Chego a Santiago de Compostela, desta vez de carro, para
celebrar minha peregrinação há vinte anos. Quando estava Puente La
Reina, veio a idéia de fazer tardes de autógrafos sem grandes
preparações: bastava telefonar para a próxima cidade onde
deveríamos dormir, pedir que colocassem um cartaz na livraria
local, e estaria ali na hora marcada. Funcionou magnificamente nas pequenas aldeias, embora exigindo um
pouco mais de organização em grandes cidades, como a própria
Santiago de Compostela. Tive um contato inesperado com os
leitores, e aprendi que coisas feitas com amor podem ter o
improviso como um grande aliado.Santiago estava agora diante de mim. E algumas dezenas de kms mais
adiante, o Oceano Atlântico. Mas estou decidido a seguir adiante
com as tais tardes de autógrafos improvisadas, já que pretendo
ficar noventa dias fora de casa. E como não pretendo atravessar o oceano neste momento, devo ir
para a direita (Santander, Pais Basco) ou esquerda (Guimarães,
Portugal)? Melhor deixar que o destino escolha: minha mulher e eu entramos em
um bar, e perguntamos a um homem que está tomando um café: direita
ou esquerda?

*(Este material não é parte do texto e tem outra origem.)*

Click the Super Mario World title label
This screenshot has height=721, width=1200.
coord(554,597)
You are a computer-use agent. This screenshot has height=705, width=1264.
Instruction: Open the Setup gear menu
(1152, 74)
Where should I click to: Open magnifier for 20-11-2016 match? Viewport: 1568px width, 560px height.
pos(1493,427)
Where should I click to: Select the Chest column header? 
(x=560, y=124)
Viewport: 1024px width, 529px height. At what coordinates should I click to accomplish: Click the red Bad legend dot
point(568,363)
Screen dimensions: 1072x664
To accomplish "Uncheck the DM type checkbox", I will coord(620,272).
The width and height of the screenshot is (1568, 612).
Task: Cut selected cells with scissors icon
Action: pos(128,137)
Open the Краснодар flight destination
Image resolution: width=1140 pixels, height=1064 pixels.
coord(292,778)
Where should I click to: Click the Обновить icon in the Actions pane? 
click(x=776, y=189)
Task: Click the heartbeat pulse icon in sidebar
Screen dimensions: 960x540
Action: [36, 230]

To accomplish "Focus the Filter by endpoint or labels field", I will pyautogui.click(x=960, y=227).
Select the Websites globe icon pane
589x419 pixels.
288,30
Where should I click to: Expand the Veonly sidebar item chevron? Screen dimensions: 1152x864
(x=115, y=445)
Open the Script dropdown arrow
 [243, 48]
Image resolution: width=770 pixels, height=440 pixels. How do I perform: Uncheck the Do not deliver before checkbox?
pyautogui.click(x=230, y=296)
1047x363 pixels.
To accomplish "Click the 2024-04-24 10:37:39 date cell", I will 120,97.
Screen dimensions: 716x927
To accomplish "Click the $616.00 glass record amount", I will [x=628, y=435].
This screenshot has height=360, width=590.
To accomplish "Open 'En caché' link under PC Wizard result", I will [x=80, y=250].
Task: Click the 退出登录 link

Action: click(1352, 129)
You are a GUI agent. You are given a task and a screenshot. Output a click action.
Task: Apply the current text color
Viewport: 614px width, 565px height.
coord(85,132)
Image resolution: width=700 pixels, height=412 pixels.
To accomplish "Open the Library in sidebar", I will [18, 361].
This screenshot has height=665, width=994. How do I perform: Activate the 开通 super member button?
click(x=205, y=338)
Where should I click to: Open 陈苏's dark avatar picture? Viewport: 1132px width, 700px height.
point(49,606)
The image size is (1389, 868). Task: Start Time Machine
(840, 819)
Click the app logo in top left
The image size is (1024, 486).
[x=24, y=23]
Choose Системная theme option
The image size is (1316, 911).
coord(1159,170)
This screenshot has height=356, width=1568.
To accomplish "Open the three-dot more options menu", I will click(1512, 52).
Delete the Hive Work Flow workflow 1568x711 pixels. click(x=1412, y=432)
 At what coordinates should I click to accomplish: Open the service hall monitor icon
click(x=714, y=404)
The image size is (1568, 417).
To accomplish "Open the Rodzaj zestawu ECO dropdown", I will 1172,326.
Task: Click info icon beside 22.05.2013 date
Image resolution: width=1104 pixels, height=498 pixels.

Ele diz com convicção que devemos seguir à esquerda –
talvez pensando que nos referíamos a partidos políticos.Telefono para o meu editor português. Ele não pergunta que loucura
é essa, não reclama de avisá-lo em cima da hora. Duas horas mais
tarde me chama, diz que contatou as rádios locais de Guimarães e
Fátima, e em 24 horas posso estar com meus leitores naquelas
cidades. Tudo dá certo. E em Fátima, como um sinal, recebo um presente de uma das pessoas
que estão ali. Trata-se dos escritos de um monge budista, Thich
Nhat Hanh, intitulado “The long road to joy” (A longa estrada para
a alegria). A partir daquele momento, antes de continuar esta
jornada de 90 dias pelo mundo, passo a ler todas as manhãs as
sábias palavras de Nhat Hanh, que resumo a seguir:1] Você já chegou. Portanto, sinta o prazer em cada passo, e não
fique preocupado com as coisas que ainda tem que superar. Não
temos nada diante de nós, apenas um caminho para ser percorrido a
cada momento com alegria. Quando praticamos a meditação peregrina,
estamos sempre chegando, nosso lar é o momento atual, e nada mais.2] Por causa disso, sorria sempre enquanto andar. Mesmo que tiver
que forçar um pouco, e achar-se ridículo. Acostume-se a sorrir, e
terminará alegre. Não tenha medo de mostrar seu contentamento.3] Se pensa que paz e felicidade estão sempre adiante, jamais
conseguirá atingi-las. Procure entender que ambas são suas
companheiras de viagem.4] Quando anda, está massageando e honrando a terra. Da mesma
maneira, a terra está procurando ajudá-lo a equilibrar seu
organismo e sua mente. Entenda esta relação, e procure respeitá-la
– que seus passos sejam dados com a firmeza de um leão, a
elegância de um tigre, a dignidade de um imperador.5] Preste atenção ao que acontece a sua volta. E concentre-se em
sua respiração – isso o ajudará a libertar-se dos problemas e das
ansiedades que tentam acompanhá-lo em seu caminho.6] Ao caminhar, não é apenas você que está se movendo, mas todas
as gerações passadas e futuras. No mundo chamado de “real” o tempo
é uma medida, mas no verdadeiro mundo não existe nada além do
momento presente. Tenha plena consciência que tudo que já
aconteceu e tudo o que acontecerá está em cada passo seu.7] Divirta-se. Faça da meditação peregrina um constante encontro
consigo mesmo; jamais uma penitência em busca de recompensas. Que
sempre cresçam flores e frutas nos lugares onde seus pés tocaram.